Graveyard, Coolineagh, Co. Cork
Co. Cork |
Burial Grounds
A graveyard that contains an ogham stone, a late-medieval graveslab, a relocated saint's stone, and the fragmented ruins of two successive Church of Ireland parish churches is not especially unusual in Ireland, where ancient and modern layers of sacred use regularly pile up on top of one another.
What is quietly remarkable about the graveyard at Coolineagh in mid Cork is just how many of those layers are still visible, compressed into a subrectangular enclosure measuring roughly seventy metres east to west and forty-five metres north to south, bounded by a stone wall that itself traces the outline of a much older ecclesiastical enclosure.

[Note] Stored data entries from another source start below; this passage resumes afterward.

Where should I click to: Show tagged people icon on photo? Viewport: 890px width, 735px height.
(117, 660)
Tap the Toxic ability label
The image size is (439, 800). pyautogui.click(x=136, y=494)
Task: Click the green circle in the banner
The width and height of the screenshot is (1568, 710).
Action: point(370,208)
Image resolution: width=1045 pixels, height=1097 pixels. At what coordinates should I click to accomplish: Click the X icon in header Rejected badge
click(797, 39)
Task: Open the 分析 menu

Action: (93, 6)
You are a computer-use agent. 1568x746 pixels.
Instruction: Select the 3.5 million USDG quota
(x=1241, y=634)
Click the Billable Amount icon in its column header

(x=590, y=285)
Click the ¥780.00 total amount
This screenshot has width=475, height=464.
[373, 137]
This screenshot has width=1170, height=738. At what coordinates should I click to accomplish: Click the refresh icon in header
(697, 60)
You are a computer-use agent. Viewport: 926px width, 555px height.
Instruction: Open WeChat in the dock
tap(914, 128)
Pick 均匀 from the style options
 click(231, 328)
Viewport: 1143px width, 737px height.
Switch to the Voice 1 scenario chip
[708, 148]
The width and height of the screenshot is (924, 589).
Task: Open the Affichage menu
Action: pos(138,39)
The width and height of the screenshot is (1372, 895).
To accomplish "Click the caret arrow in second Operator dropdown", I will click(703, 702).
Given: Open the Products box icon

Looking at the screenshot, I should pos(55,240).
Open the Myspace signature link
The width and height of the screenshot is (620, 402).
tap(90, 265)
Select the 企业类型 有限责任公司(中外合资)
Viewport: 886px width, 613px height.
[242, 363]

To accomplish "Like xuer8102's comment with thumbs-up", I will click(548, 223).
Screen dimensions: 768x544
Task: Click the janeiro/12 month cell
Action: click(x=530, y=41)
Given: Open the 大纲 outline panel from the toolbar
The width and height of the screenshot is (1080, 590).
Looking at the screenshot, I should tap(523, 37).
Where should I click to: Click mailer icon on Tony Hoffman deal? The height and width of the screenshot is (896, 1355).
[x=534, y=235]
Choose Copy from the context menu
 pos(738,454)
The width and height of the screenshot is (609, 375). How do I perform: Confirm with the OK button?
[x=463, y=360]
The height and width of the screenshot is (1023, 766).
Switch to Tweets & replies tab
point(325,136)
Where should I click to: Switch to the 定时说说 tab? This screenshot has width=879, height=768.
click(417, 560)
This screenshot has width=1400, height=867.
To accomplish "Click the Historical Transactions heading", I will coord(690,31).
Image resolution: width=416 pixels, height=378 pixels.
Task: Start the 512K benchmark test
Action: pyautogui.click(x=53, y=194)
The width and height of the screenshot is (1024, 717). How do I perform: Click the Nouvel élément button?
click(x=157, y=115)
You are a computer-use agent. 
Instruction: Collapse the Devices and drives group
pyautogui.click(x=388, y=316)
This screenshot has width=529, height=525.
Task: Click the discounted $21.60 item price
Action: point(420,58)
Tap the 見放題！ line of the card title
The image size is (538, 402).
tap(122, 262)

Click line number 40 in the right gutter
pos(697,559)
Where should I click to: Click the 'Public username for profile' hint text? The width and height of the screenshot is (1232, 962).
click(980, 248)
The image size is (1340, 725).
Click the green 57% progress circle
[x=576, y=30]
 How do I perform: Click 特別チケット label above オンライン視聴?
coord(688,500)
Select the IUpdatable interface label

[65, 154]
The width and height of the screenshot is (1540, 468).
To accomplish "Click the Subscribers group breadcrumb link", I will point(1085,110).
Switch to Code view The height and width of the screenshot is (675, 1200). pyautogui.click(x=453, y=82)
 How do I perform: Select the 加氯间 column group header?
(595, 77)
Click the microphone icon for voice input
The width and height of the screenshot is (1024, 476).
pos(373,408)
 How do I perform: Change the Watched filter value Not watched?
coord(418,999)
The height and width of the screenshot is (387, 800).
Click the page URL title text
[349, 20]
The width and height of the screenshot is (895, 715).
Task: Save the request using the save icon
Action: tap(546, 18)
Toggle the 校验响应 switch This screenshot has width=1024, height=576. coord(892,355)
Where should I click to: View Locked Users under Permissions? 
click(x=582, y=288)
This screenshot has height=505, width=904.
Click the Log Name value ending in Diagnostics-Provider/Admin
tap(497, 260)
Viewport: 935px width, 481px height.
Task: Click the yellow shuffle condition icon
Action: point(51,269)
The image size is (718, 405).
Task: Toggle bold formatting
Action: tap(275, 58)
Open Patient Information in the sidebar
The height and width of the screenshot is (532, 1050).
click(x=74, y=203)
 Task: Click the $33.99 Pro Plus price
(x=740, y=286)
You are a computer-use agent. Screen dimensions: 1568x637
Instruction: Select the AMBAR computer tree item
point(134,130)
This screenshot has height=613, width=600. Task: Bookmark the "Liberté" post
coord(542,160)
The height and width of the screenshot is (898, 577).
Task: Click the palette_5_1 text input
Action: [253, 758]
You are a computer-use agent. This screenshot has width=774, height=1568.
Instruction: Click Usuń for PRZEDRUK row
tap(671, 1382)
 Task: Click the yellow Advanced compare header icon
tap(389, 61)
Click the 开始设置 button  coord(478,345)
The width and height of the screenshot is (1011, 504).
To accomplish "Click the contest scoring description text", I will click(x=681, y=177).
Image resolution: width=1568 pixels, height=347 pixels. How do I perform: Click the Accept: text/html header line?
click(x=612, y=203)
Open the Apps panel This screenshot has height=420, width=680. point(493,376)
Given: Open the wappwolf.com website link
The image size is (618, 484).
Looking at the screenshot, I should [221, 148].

The site sits on the north side of the road within that early enclosure, and it has been in occasional use as a burial ground well into the modern era, with inscribed headstones from the eighteenth and nineteenth centuries scattered across the ground, the earliest of them dated 1794. Immediately east of the church ruins lies a late-medieval graveslab, now broken into three pieces, measuring roughly sixty-seven centimetres by one metre seventy. It carries an incised ringed cross-head with eight arms in a fleur-de-lis style, the shaft rising from a stepped base, a decorative convention found across late-medieval Irish ecclesiastical stonework. In the south-east quadrant stands an ogham stone, one of the upright pillars inscribed in the early medieval Irish script that uses a series of notches and strokes along a central stemline to record, usually, personal names. A second ogham stone came to light during the demolition of the earlier of the two Church of Ireland parish churches of Aghabulloge that once stood at the centre of the graveyard, suggesting the site had been drawing in and absorbing significant objects for a very long time. Tucked into the north-east corner is a saint's stone, moved here from elsewhere, adding one more relocated fragment to a place that seems to have functioned, over the centuries, as a kind of accumulation point for things considered too important to discard.